▶ _TASK TO CARRY OUT_: Set down exactly the lines of the listing below that begin at the one containing "Instruction: Click bullet" and end at the last line, both included.

▶ _RECORDS FOR THIS EXERCISE_:
········

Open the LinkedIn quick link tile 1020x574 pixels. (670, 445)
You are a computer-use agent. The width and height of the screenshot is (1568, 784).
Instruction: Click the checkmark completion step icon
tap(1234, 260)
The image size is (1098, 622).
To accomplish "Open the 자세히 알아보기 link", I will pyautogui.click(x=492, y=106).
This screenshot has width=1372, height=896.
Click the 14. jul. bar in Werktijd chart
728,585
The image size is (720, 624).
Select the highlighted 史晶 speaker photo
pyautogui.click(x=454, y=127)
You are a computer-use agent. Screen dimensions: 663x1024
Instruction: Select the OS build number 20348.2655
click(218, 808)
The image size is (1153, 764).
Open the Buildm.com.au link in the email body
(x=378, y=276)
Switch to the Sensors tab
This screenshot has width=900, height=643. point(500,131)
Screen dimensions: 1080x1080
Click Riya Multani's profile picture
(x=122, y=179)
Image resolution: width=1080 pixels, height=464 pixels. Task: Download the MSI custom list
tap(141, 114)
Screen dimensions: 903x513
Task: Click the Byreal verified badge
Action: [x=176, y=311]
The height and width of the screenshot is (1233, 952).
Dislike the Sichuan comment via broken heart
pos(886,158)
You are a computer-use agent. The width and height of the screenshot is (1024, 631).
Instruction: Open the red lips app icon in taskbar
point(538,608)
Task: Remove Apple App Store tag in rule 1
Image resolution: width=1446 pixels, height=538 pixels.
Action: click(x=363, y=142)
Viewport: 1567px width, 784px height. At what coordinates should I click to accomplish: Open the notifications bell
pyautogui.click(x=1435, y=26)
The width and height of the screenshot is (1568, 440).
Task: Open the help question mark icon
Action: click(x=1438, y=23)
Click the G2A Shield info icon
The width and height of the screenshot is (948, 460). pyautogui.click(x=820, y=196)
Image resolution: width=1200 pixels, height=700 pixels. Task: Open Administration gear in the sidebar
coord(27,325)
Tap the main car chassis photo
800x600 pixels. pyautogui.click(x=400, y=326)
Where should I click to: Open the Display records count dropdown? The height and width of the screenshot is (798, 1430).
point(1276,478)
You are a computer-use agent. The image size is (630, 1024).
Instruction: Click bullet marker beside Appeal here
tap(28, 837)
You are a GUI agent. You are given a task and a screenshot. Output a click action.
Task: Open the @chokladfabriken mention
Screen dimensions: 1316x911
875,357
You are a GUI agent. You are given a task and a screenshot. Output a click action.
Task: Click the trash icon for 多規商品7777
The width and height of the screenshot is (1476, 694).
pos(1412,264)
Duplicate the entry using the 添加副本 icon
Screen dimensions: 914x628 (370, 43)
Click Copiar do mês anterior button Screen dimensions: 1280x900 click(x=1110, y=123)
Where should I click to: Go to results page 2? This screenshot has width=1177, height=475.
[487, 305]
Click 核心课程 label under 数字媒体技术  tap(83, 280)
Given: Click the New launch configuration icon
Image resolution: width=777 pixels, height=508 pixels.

········

▶ _TASK RESULT_:
Instruction: Click bullet marker beside Appeal here
tap(28, 837)
You are a GUI agent. You are given a task and a screenshot. Output a click action.
Task: Open the @chokladfabriken mention
Screen dimensions: 1316x911
875,357
You are a GUI agent. You are given a task and a screenshot. Output a click action.
Task: Click the trash icon for 多規商品7777
The width and height of the screenshot is (1476, 694).
pos(1412,264)
Duplicate the entry using the 添加副本 icon
Screen dimensions: 914x628 (370, 43)
Click Copiar do mês anterior button Screen dimensions: 1280x900 click(x=1110, y=123)
Where should I click to: Go to results page 2? This screenshot has width=1177, height=475.
[487, 305]
Click 核心课程 label under 数字媒体技术  tap(83, 280)
Given: Click the New launch configuration icon
Image resolution: width=777 pixels, height=508 pixels.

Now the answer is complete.